The Ministry of Sports and Culture (MINISPOC) has refuted claims that the recent sacking of the national team head coach Johnny McKinstry was done without following the law. The ministry’s Permanent Secretary, Lt. Col. Patrice Rugambwa said that the decision fully complied with the terms of the contract.
In an interview with Saturday Sport on Friday, Rugambwa insisted that prior to the sacking, McKinstry was notified before an official communiqué was issued.
“In his contract, there was a clause which states that he would lose his job anytime the team’s performance is not satisfactory, and when you see where he found the team and where it is now, it was enough to cancel the contract,” said Rugambwa.
The 30-year old Irishman was sacked on Thursday last week, only four months into his new two-year contract that would see him in charge of Amavubi until 2018.
Following his sacking, McKinstry released a statement crying foul over the nature in which he was sacked claiming he first heard news about his sacking in the media. In the statement he further said the specific reasons behind the decision to sack him were not made fully clear to him.
According to Rugambwa, McKinstry, who still had had 20 months remaining on his contract, will be compensated only one month as stipulated in the contract. It is reported that the former Sierra Leone head coach was earning US$11,000 per month.
“We are yet to give him his one month compensation but of course we shall settle him as soon as possible after all, it not even two weeks since he lost his job,” said Rugambwa.
When Saturday Sport contacted McKinstry, he said, “I have nothing to comment on that other than the statement that we put out last week.”

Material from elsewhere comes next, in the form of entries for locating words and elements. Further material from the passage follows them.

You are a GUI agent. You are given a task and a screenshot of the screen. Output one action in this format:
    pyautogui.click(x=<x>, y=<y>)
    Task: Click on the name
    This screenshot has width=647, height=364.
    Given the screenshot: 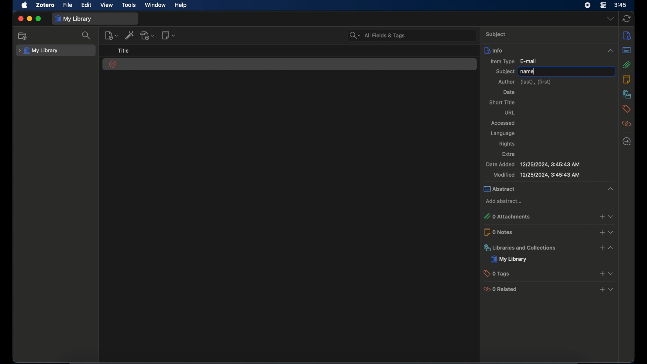 What is the action you would take?
    pyautogui.click(x=528, y=72)
    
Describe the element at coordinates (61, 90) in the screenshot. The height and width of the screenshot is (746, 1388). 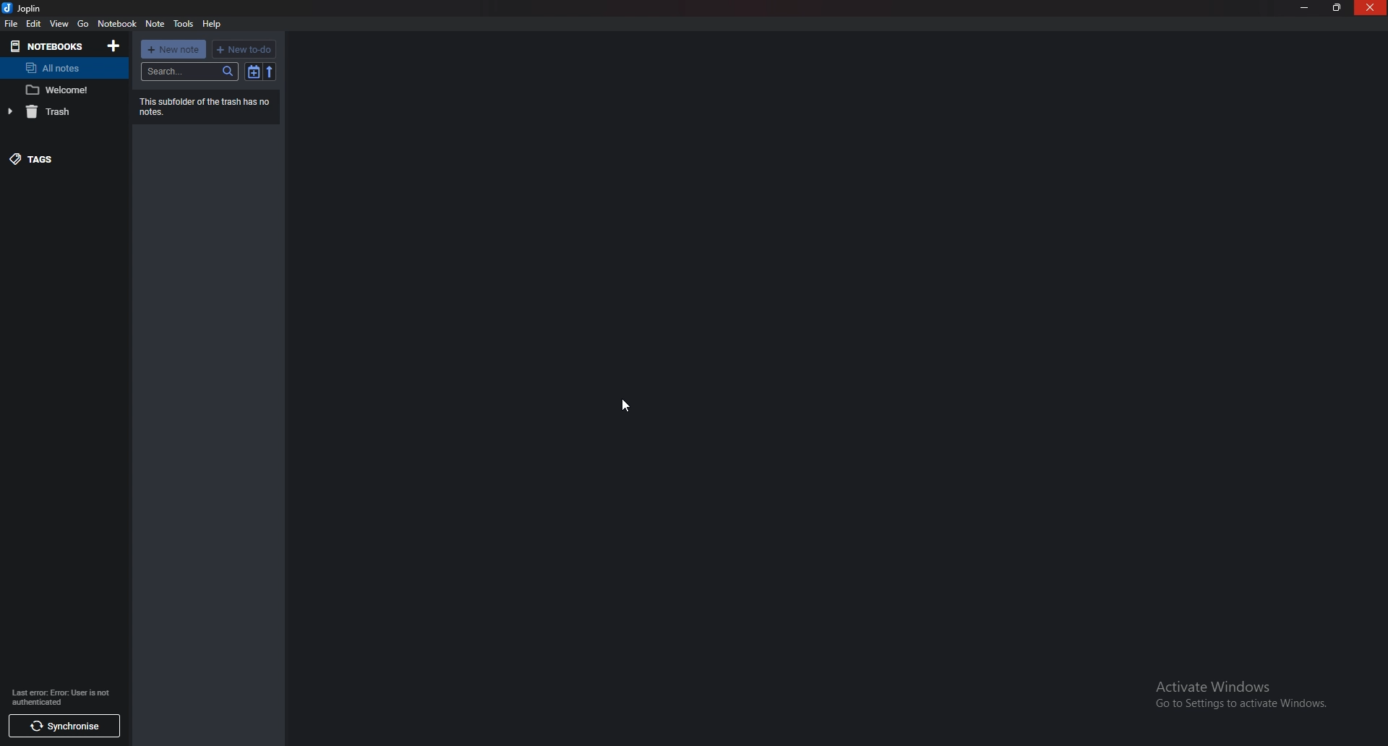
I see `note` at that location.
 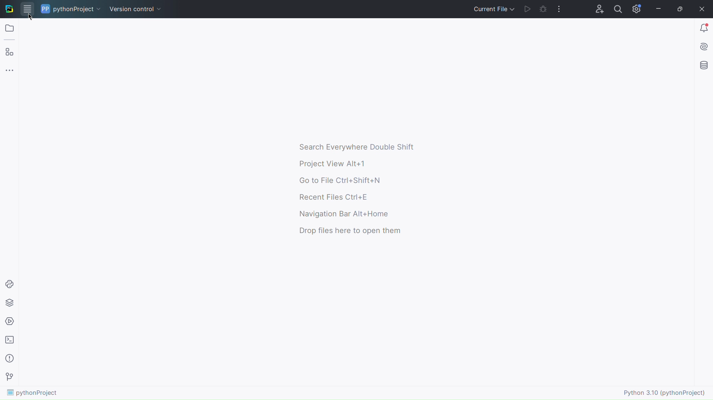 What do you see at coordinates (9, 29) in the screenshot?
I see `Open Folder` at bounding box center [9, 29].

His sacking has been mainly attributed to a double loss to Mauritius 1-0 in March, as well as 3-2 loss to Mozambique in June which resulted in the decline in the FIFA/Coca-Cola rankings, where Rwanda is ranked a lowly 121st in the latest ranking released earlier this month.
McKinstry took over when Amavubi was ranked 68th globally under Englishman Stephen Constantine, the country’s highest ever ranking.